*** Exercise passage Section Begins ***

Cummings, who now leads Philadelphia’s Conviction Integrity Unit, previously fought to overturn wrongful convictions in Dallas, at an office that has cleared the names of at least 25 innocent people, but Outcry fails to mention these stellar credentials. Meanwhile, the docu-series glorifies Keith Hampton, Kelley’s second attorney, an avuncular man with a shock of gray hair and a fondness for suspenders. He gets a lot of screen time, accusing Cummings of having a conflict of interest (she had previously represented three of McCarty’s brothers) and of overlooking key errors made by the prosecution. Hampton is a legendary lawyer who deserves praise for working to free Kelley and other wrongfully convicted Texans, including Dan and Fran Keller and the San Antonio Four, and his folksy style makes for great TV—one powerful moment comes near the end, when Hampton holds a press conference to announce his client’s exoneration, and he becomes too emotional to speak. But why such a heavy focus on attacking Cummings?

*** Exercise passage Section Ends ***
*** Information Section Begins ***

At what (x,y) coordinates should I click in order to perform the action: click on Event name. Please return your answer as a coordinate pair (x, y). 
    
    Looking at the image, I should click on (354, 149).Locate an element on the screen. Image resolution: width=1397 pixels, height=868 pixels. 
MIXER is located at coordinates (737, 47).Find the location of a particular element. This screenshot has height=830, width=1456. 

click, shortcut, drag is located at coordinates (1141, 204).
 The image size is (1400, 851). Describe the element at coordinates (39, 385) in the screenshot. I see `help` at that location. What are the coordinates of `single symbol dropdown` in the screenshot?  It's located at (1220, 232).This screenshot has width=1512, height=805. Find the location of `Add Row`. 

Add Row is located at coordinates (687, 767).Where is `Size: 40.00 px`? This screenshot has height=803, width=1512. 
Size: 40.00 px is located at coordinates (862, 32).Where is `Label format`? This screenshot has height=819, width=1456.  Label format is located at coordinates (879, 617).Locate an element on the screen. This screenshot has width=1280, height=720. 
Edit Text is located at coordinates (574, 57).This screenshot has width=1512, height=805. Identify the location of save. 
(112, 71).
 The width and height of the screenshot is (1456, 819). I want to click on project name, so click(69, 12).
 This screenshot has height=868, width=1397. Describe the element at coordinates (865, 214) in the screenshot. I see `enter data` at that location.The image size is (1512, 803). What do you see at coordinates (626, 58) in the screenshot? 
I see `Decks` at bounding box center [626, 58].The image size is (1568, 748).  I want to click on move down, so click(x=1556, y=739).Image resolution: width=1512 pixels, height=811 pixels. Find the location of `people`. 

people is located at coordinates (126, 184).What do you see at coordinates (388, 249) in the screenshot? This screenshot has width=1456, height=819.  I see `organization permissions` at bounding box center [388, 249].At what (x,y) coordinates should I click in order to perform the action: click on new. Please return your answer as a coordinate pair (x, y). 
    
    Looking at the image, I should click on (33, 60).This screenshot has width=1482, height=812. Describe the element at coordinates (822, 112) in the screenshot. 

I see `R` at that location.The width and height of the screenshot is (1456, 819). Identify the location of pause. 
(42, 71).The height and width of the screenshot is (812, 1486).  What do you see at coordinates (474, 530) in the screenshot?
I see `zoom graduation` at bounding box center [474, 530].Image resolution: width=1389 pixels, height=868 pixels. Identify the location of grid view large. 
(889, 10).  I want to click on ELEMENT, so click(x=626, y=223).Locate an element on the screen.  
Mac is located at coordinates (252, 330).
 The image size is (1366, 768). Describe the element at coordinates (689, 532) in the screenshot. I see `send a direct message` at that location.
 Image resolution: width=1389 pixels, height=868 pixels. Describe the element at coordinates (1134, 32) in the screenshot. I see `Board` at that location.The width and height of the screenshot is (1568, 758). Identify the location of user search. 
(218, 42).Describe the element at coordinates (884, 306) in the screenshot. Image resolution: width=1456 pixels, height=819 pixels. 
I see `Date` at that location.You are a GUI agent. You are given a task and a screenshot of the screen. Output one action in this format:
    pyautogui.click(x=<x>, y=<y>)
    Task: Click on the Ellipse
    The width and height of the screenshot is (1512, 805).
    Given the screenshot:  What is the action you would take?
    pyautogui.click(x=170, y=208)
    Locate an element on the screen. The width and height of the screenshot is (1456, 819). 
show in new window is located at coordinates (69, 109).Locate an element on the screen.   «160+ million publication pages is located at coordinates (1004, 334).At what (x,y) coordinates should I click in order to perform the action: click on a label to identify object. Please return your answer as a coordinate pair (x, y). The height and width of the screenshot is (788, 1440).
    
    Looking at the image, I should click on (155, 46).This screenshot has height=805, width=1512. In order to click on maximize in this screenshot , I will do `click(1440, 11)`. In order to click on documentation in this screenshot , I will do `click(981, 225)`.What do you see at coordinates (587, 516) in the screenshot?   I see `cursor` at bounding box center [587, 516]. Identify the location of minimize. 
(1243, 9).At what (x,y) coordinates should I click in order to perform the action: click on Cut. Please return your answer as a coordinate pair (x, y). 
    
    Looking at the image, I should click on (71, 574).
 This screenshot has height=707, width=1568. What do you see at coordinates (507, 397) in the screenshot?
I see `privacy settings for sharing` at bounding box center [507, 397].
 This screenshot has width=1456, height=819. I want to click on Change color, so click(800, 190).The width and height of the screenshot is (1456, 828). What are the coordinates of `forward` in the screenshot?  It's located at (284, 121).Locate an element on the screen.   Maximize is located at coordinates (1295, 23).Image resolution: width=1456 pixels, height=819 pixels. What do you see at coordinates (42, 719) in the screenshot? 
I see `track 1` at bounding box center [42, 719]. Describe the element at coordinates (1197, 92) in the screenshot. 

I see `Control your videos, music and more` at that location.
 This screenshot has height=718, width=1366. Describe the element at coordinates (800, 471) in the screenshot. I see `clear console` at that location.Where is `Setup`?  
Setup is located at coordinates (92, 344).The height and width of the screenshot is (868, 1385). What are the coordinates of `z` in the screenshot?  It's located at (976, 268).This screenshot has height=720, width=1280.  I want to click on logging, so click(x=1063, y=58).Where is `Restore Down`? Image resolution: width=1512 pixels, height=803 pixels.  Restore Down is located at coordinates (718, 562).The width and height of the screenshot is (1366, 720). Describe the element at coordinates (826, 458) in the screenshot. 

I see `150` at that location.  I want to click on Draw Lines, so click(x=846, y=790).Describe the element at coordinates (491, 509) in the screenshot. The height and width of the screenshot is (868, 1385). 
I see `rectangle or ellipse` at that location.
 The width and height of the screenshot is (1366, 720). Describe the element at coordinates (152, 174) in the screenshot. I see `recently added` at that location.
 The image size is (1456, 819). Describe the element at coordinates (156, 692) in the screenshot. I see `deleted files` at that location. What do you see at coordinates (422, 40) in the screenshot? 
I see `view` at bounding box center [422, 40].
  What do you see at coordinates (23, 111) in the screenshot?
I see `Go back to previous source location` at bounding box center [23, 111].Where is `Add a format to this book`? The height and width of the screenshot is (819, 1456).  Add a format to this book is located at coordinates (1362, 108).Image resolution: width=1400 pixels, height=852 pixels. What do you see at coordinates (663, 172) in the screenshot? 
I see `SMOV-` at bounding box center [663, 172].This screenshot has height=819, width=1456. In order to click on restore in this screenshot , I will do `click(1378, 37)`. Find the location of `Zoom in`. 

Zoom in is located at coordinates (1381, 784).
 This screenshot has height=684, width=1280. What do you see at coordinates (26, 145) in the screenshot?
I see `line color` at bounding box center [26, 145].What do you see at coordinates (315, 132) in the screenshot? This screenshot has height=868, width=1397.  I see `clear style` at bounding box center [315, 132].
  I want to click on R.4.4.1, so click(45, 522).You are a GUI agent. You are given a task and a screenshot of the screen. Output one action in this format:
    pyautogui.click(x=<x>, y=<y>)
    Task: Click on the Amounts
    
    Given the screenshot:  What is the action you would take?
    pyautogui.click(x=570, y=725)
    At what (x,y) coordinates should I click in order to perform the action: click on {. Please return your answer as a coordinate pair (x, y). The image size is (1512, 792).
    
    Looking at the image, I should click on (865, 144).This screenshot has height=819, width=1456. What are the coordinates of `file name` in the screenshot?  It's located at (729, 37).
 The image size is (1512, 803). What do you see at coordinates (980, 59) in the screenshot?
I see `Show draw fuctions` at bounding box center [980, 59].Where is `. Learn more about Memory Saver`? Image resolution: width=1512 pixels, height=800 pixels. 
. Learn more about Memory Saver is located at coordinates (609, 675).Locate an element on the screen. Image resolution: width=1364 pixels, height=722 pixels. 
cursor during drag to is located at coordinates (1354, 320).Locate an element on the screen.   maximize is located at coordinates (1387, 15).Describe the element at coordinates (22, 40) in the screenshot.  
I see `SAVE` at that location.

*** Information Section Ends ***

▶ _Explore the material_
1: According to the Outcry passage, which unit does Cummings now lead?
2: Please translate this sentence from the Outcry passage into Spanish: "He gets a lot of screen time, accusing Cummings of having a conflict of interest (she had previously represented three of McCarty's brothers) and of overlooking key errors made by the prosecution."
The lines have no connection to the Outcry passage.

▶ _Set of answers_
1: Philadelphia's Conviction Integrity Unit.

2: Él tiene mucho tiempo en pantalla, acusando a Cummings de tener un conflicto de intereses (ella había representado anteriormente a tres de los hermanos de McCarty) y de pasar por alto errores clave cometidos por la fiscalía.